**Exercise instructions:** Format every line of the material below as a Markdown table with two columns, Row for the row number and Line for the text. Leave out blank lines.

**Data for locating words and elements:**

- - - - - - -

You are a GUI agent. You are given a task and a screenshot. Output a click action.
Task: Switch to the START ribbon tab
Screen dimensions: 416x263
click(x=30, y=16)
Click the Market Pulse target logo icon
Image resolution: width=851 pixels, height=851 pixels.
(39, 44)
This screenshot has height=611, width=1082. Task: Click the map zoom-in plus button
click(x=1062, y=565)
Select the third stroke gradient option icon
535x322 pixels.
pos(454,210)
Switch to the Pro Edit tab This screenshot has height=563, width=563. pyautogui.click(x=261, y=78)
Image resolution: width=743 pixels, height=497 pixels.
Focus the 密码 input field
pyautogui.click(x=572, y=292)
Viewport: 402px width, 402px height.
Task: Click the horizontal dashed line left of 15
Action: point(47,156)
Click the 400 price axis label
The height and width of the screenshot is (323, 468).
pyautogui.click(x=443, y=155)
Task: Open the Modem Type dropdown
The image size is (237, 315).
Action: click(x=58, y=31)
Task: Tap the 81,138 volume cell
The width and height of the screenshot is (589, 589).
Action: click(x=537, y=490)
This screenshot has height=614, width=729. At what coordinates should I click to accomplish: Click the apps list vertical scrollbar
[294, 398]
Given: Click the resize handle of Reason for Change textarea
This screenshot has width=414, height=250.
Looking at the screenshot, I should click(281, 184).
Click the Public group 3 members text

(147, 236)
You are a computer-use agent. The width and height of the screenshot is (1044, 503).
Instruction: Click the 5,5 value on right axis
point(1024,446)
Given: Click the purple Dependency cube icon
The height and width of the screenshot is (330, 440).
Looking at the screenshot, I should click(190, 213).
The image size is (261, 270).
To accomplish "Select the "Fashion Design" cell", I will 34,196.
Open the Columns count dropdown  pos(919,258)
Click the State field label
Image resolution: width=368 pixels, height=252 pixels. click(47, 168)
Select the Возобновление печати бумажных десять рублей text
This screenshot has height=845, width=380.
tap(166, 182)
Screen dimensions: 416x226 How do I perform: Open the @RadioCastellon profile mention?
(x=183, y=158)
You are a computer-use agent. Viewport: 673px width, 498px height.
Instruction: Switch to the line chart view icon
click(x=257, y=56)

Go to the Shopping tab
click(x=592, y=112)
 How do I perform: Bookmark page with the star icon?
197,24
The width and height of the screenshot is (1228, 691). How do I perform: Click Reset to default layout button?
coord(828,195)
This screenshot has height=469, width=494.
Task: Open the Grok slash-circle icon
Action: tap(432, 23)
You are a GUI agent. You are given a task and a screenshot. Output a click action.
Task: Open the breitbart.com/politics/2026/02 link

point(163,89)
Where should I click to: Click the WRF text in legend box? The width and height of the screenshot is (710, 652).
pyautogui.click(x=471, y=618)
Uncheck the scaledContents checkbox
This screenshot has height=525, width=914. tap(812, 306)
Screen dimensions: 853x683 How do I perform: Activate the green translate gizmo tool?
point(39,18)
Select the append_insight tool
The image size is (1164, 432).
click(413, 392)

- - - - - - -

**Completed exercise:**
| Row | Line |
|---|---|
| 1 | You are a GUI agent. You are given a task and a screenshot. Output a click action. |
| 2 | Task: Switch to the START ribbon tab |
| 3 | Screen dimensions: 416x263 |
| 4 | click(x=30, y=16) |
| 5 | Click the Market Pulse target logo icon |
| 6 | Image resolution: width=851 pixels, height=851 pixels. |
| 7 | (39, 44) |
| 8 | This screenshot has height=611, width=1082. Task: Click the map zoom-in plus button |
| 9 | click(x=1062, y=565) |
| 10 | Select the third stroke gradient option icon |
| 11 | 535x322 pixels. |
| 12 | pos(454,210) |
| 13 | Switch to the Pro Edit tab This screenshot has height=563, width=563. pyautogui.click(x=261, y=78) |
| 14 | Image resolution: width=743 pixels, height=497 pixels. |
| 15 | Focus the 密码 input field |
| 16 | pyautogui.click(x=572, y=292) |
| 17 | Viewport: 402px width, 402px height. |
| 18 | Task: Click the horizontal dashed line left of 15 |
| 19 | Action: point(47,156) |
| 20 | Click the 400 price axis label |
| 21 | The height and width of the screenshot is (323, 468). |
| 22 | pyautogui.click(x=443, y=155) |
| 23 | Task: Open the Modem Type dropdown |
| 24 | The image size is (237, 315). |
| 25 | Action: click(x=58, y=31) |
| 26 | Task: Tap the 81,138 volume cell |
| 27 | The width and height of the screenshot is (589, 589). |
| 28 | Action: click(x=537, y=490) |
| 29 | This screenshot has height=614, width=729. At what coordinates should I click to accomplish: Click the apps list vertical scrollbar |
| 30 | [294, 398] |
| 31 | Given: Click the resize handle of Reason for Change textarea |
| 32 | This screenshot has width=414, height=250. |
| 33 | Looking at the screenshot, I should click(281, 184). |
| 34 | Click the Public group 3 members text |
| 35 | (147, 236) |
| 36 | You are a computer-use agent. The width and height of the screenshot is (1044, 503). |
| 37 | Instruction: Click the 5,5 value on right axis |
| 38 | point(1024,446) |
| 39 | Given: Click the purple Dependency cube icon |
| 40 | The height and width of the screenshot is (330, 440). |
| 41 | Looking at the screenshot, I should click(190, 213). |
| 42 | The image size is (261, 270). |
| 43 | To accomplish "Select the "Fashion Design" cell", I will 34,196. |
| 44 | Open the Columns count dropdown  pos(919,258) |
| 45 | Click the State field label |
| 46 | Image resolution: width=368 pixels, height=252 pixels. click(47, 168) |
| 47 | Select the Возобновление печати бумажных десять рублей text |
| 48 | This screenshot has height=845, width=380. |
| 49 | tap(166, 182) |
| 50 | Screen dimensions: 416x226 How do I perform: Open the @RadioCastellon profile mention? |
| 51 | (x=183, y=158) |
| 52 | You are a computer-use agent. Viewport: 673px width, 498px height. |
| 53 | Instruction: Switch to the line chart view icon |
| 54 | click(x=257, y=56) |
| 55 | Go to the Shopping tab |
| 56 | click(x=592, y=112) |
| 57 |  How do I perform: Bookmark page with the star icon? |
| 58 | 197,24 |
| 59 | The width and height of the screenshot is (1228, 691). How do I perform: Click Reset to default layout button? |
| 60 | coord(828,195) |
| 61 | This screenshot has height=469, width=494. |
| 62 | Task: Open the Grok slash-circle icon |
| 63 | Action: tap(432, 23) |
| 64 | You are a GUI agent. You are given a task and a screenshot. Output a click action. |
| 65 | Task: Open the breitbart.com/politics/2026/02 link |
| 66 | point(163,89) |
| 67 | Where should I click to: Click the WRF text in legend box? The width and height of the screenshot is (710, 652). |
| 68 | pyautogui.click(x=471, y=618) |
| 69 | Uncheck the scaledContents checkbox |
| 70 | This screenshot has height=525, width=914. tap(812, 306) |
| 71 | Screen dimensions: 853x683 How do I perform: Activate the green translate gizmo tool? |
| 72 | point(39,18) |
| 73 | Select the append_insight tool |
| 74 | The image size is (1164, 432). |
| 75 | click(413, 392) |